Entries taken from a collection
* * * * * * * * *
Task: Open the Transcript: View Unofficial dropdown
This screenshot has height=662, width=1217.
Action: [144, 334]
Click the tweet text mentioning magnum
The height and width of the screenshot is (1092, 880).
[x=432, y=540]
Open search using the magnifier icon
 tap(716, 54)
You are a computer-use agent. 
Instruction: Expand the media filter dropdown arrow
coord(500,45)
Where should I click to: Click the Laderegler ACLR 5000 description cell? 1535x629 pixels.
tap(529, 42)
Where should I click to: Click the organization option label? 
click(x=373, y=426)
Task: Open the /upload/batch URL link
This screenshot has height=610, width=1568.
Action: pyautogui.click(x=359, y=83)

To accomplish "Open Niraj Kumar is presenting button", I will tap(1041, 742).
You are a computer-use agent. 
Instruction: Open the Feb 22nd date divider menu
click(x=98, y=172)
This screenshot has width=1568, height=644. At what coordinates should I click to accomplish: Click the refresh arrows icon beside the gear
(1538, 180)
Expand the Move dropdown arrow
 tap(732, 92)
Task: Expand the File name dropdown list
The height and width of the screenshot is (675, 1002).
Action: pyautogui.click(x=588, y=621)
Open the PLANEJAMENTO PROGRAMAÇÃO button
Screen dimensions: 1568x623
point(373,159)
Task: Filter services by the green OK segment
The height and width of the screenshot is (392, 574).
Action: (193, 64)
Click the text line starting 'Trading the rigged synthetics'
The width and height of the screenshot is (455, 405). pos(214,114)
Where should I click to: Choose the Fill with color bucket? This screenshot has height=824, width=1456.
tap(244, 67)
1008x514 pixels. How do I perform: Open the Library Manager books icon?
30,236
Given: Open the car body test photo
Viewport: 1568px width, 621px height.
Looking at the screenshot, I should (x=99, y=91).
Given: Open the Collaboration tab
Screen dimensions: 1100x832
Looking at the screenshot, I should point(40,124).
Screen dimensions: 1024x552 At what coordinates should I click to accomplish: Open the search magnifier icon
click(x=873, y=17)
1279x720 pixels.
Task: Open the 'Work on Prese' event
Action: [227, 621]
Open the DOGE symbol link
* * * * * * * * *
PROBLEM TO SOLVE —
None of the records may be left out; each is to be restated exactly.

ANSWER AREA —
Task: Open the Transcript: View Unofficial dropdown
This screenshot has height=662, width=1217.
Action: [144, 334]
Click the tweet text mentioning magnum
The height and width of the screenshot is (1092, 880).
[x=432, y=540]
Open search using the magnifier icon
 tap(716, 54)
You are a computer-use agent. 
Instruction: Expand the media filter dropdown arrow
coord(500,45)
Where should I click to: Click the Laderegler ACLR 5000 description cell? 1535x629 pixels.
tap(529, 42)
Where should I click to: Click the organization option label? 
click(x=373, y=426)
Task: Open the /upload/batch URL link
This screenshot has height=610, width=1568.
Action: pyautogui.click(x=359, y=83)

To accomplish "Open Niraj Kumar is presenting button", I will tap(1041, 742).
You are a computer-use agent. 
Instruction: Open the Feb 22nd date divider menu
click(x=98, y=172)
This screenshot has width=1568, height=644. At what coordinates should I click to accomplish: Click the refresh arrows icon beside the gear
(1538, 180)
Expand the Move dropdown arrow
 tap(732, 92)
Task: Expand the File name dropdown list
The height and width of the screenshot is (675, 1002).
Action: pyautogui.click(x=588, y=621)
Open the PLANEJAMENTO PROGRAMAÇÃO button
Screen dimensions: 1568x623
point(373,159)
Task: Filter services by the green OK segment
The height and width of the screenshot is (392, 574).
Action: (193, 64)
Click the text line starting 'Trading the rigged synthetics'
The width and height of the screenshot is (455, 405). pos(214,114)
Where should I click to: Choose the Fill with color bucket? This screenshot has height=824, width=1456.
tap(244, 67)
1008x514 pixels. How do I perform: Open the Library Manager books icon?
30,236
Given: Open the car body test photo
Viewport: 1568px width, 621px height.
Looking at the screenshot, I should (x=99, y=91).
Given: Open the Collaboration tab
Screen dimensions: 1100x832
Looking at the screenshot, I should point(40,124).
Screen dimensions: 1024x552 At what coordinates should I click to accomplish: Open the search magnifier icon
click(x=873, y=17)
1279x720 pixels.
Task: Open the 'Work on Prese' event
Action: [227, 621]
Open the DOGE symbol link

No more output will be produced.